Given request: Rewrite the records with every occurrence of "Viewport" swapped for "Window", leaving everything else unchanged.

Excerpted records:

━━━━━━━━━━

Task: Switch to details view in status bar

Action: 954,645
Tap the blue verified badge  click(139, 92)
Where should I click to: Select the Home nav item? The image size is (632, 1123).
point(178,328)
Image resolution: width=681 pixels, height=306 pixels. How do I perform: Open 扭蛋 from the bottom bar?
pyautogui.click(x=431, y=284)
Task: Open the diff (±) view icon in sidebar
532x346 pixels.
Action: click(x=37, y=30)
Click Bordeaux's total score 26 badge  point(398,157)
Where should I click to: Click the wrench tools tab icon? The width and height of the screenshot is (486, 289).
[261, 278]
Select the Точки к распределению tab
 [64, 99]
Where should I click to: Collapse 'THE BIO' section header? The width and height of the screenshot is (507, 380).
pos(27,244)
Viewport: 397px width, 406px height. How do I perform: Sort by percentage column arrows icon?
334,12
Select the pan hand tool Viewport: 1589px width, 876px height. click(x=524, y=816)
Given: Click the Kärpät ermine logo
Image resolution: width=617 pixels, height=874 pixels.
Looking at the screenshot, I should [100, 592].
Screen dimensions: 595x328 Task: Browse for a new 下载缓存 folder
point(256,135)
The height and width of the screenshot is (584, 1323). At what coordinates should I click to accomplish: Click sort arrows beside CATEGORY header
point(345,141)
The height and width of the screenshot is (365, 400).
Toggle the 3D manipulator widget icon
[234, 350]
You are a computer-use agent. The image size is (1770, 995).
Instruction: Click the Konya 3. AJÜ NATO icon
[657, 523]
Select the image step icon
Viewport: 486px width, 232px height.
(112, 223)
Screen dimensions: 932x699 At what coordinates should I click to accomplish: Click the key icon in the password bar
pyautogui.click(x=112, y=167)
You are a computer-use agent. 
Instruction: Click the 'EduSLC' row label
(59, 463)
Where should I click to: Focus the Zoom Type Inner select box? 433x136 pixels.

━━━━━━━━━━

Complete output:
Task: Switch to details view in status bar

Action: 954,645
Tap the blue verified badge  click(139, 92)
Where should I click to: Select the Home nav item? The image size is (632, 1123).
point(178,328)
Image resolution: width=681 pixels, height=306 pixels. How do I perform: Open 扭蛋 from the bottom bar?
pyautogui.click(x=431, y=284)
Task: Open the diff (±) view icon in sidebar
532x346 pixels.
Action: click(x=37, y=30)
Click Bordeaux's total score 26 badge  point(398,157)
Where should I click to: Click the wrench tools tab icon? The width and height of the screenshot is (486, 289).
[261, 278]
Select the Точки к распределению tab
 [64, 99]
Where should I click to: Collapse 'THE BIO' section header? The width and height of the screenshot is (507, 380).
pos(27,244)
Window: 397px width, 406px height. How do I perform: Sort by percentage column arrows icon?
334,12
Select the pan hand tool Window: 1589px width, 876px height. click(x=524, y=816)
Given: Click the Kärpät ermine logo
Image resolution: width=617 pixels, height=874 pixels.
Looking at the screenshot, I should [100, 592].
Screen dimensions: 595x328 Task: Browse for a new 下载缓存 folder
point(256,135)
The height and width of the screenshot is (584, 1323). At what coordinates should I click to accomplish: Click sort arrows beside CATEGORY header
point(345,141)
The height and width of the screenshot is (365, 400).
Toggle the 3D manipulator widget icon
[234, 350]
You are a computer-use agent. The image size is (1770, 995).
Instruction: Click the Konya 3. AJÜ NATO icon
[657, 523]
Select the image step icon
Window: 486px width, 232px height.
(112, 223)
Screen dimensions: 932x699 At what coordinates should I click to accomplish: Click the key icon in the password bar
pyautogui.click(x=112, y=167)
You are a computer-use agent. 
Instruction: Click the 'EduSLC' row label
(59, 463)
Where should I click to: Focus the Zoom Type Inner select box? 433x136 pixels.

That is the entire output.